▶ **REQUIREMENTS**:
[a] Please reproduce the diesel engine text word for word, everything from "Diesel engines are" down to "rotating the crankshaft.".
[b] Answer these questions using the diesel engine text:
(i) What ignites at peak pressure in a gasoline engine's cylinder?
(ii) What does the piston rotate as it completes its four strokes?
(iii) Which kind of pump appears among the machines that diesels power?

▶ **PAGE**:
────────────────────────────────────────
Diesel engines are the workhorses that power man’s largest machines, from trucks, ships, and trains to tractors and irrigation pumps. Diesels are internal combustion engines that share many features with gasoline engines, but they generate much more power and function more efficiently.
Diesel Engine Components
In a four-stroke internal combustion engine, either diesel or gasoline, the piston completes four separate strokes (the full distance traveled inside the cylinder) while rotating the crankshaft.
In a gasoline internal combustion engine, air and fuel are first injected into the cylinders. The piston compresses the air/fuel mixture, increasing the pressure and making it highly volatile. At peak pressure, the spark plug ignites, resulting in a controlled explosion in the cylinder. The rapid expansion generates the power that forces the piston down the cylinder, turning the crankshaft and eventually the gears and wheels of the vehicle.
A diesel engine functions in much the same way as a gasoline engine, with subtle differences.
────────────────────────────────────────
▶ **SUPPLIED DATA**:
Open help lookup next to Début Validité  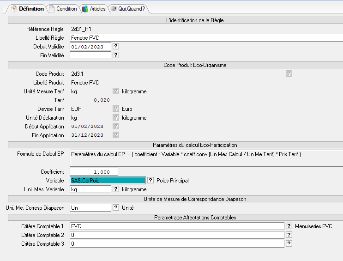(x=116, y=47)
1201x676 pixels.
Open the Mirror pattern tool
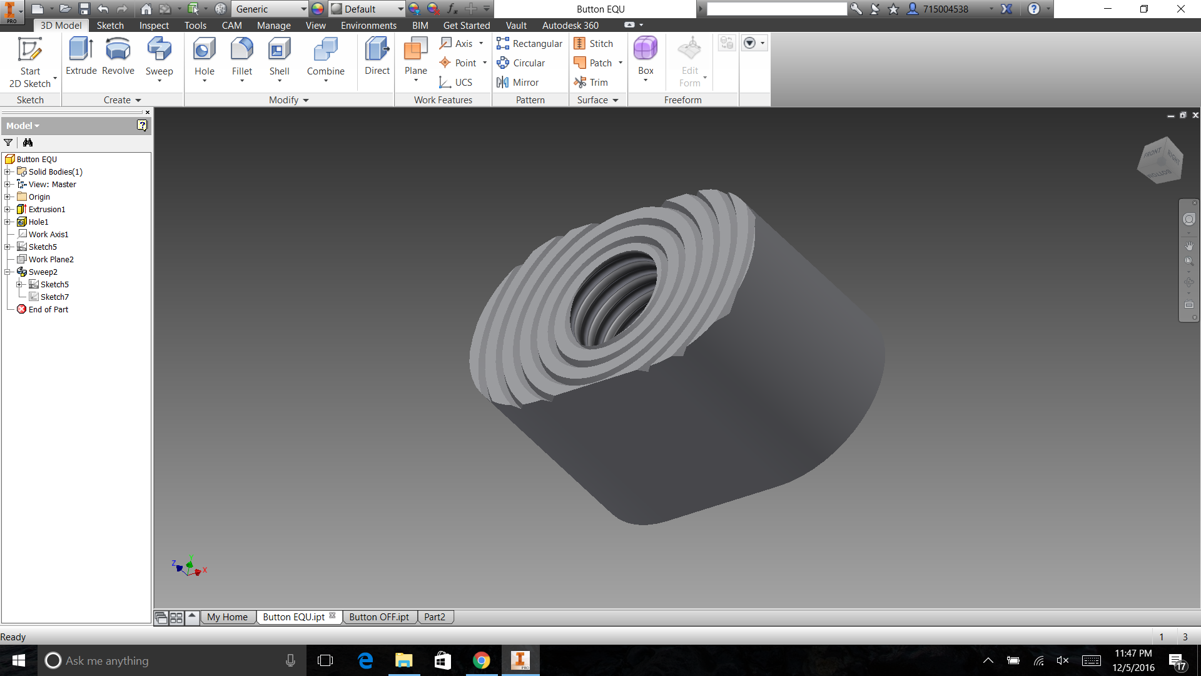[518, 82]
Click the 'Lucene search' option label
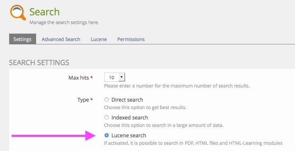 click(x=129, y=135)
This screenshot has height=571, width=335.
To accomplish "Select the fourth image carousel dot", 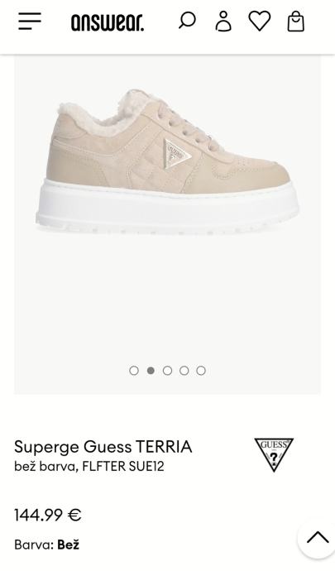I will click(x=184, y=371).
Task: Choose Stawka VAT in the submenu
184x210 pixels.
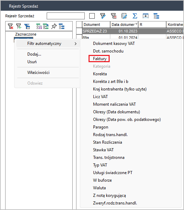Action: [x=103, y=150]
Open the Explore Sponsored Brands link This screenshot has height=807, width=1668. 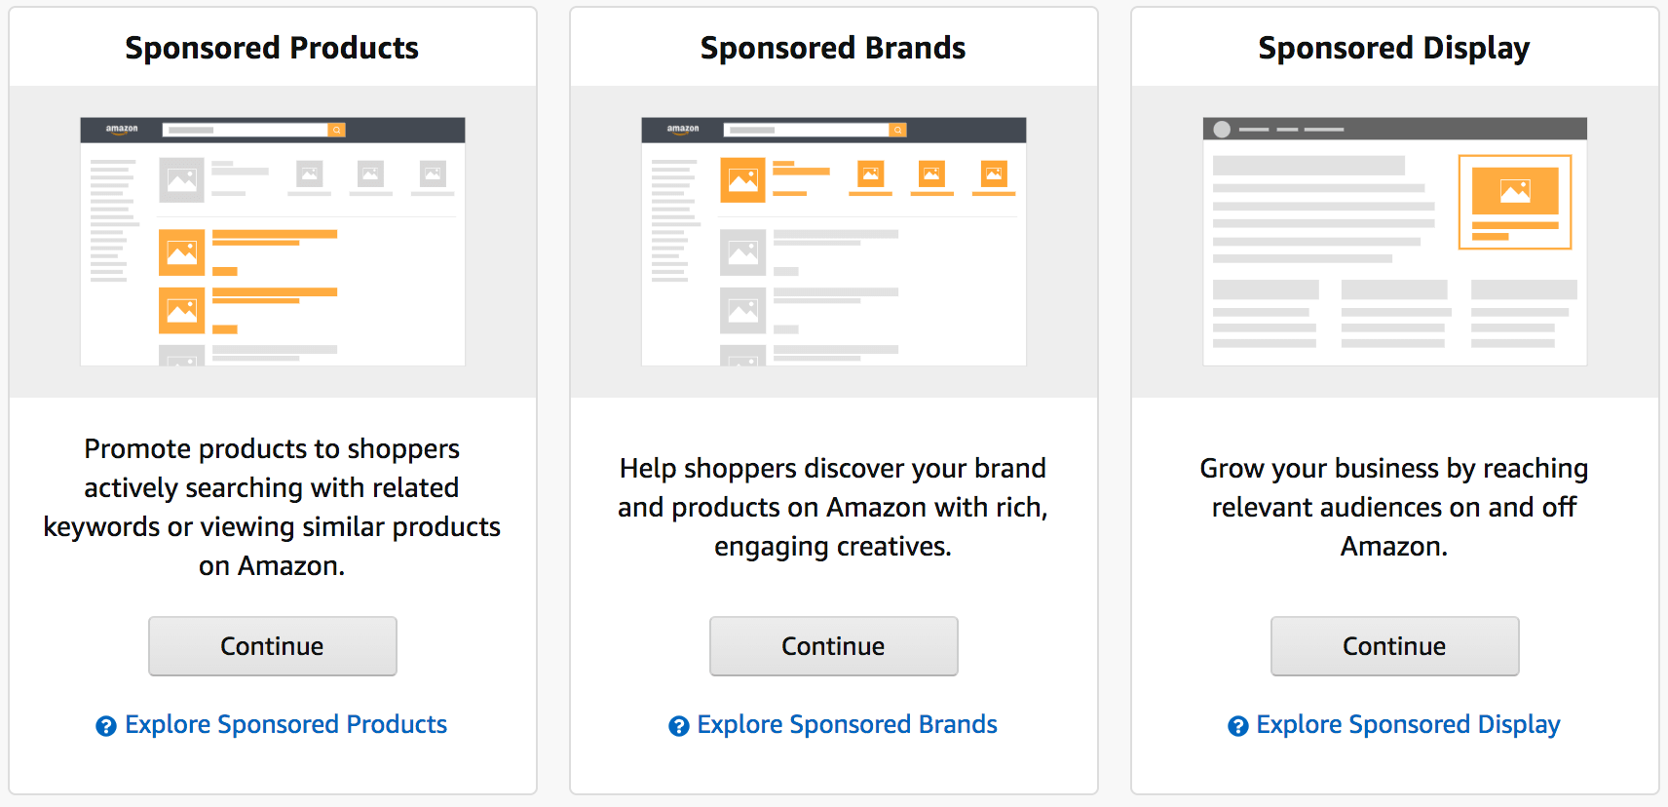tap(846, 724)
────────────────────────────────────────
▶ **TASK-BY-TASK ANSWERS**:
[a]
Diesel engines are the workhorses that power man’s largest machines, from trucks, ships, and trains to tractors and irrigation pumps. Diesels are internal combustion engines that share many features with gasoline engines, but they generate much more power and function more efficiently.
Diesel Engine Components
In a four-stroke internal combustion engine, either diesel or gasoline, the piston completes four separate strokes (the full distance traveled inside the cylinder) while rotating the crankshaft.

[b]
(i) The spark plug.
(ii) The crankshaft.
(iii) Irrigation pumps.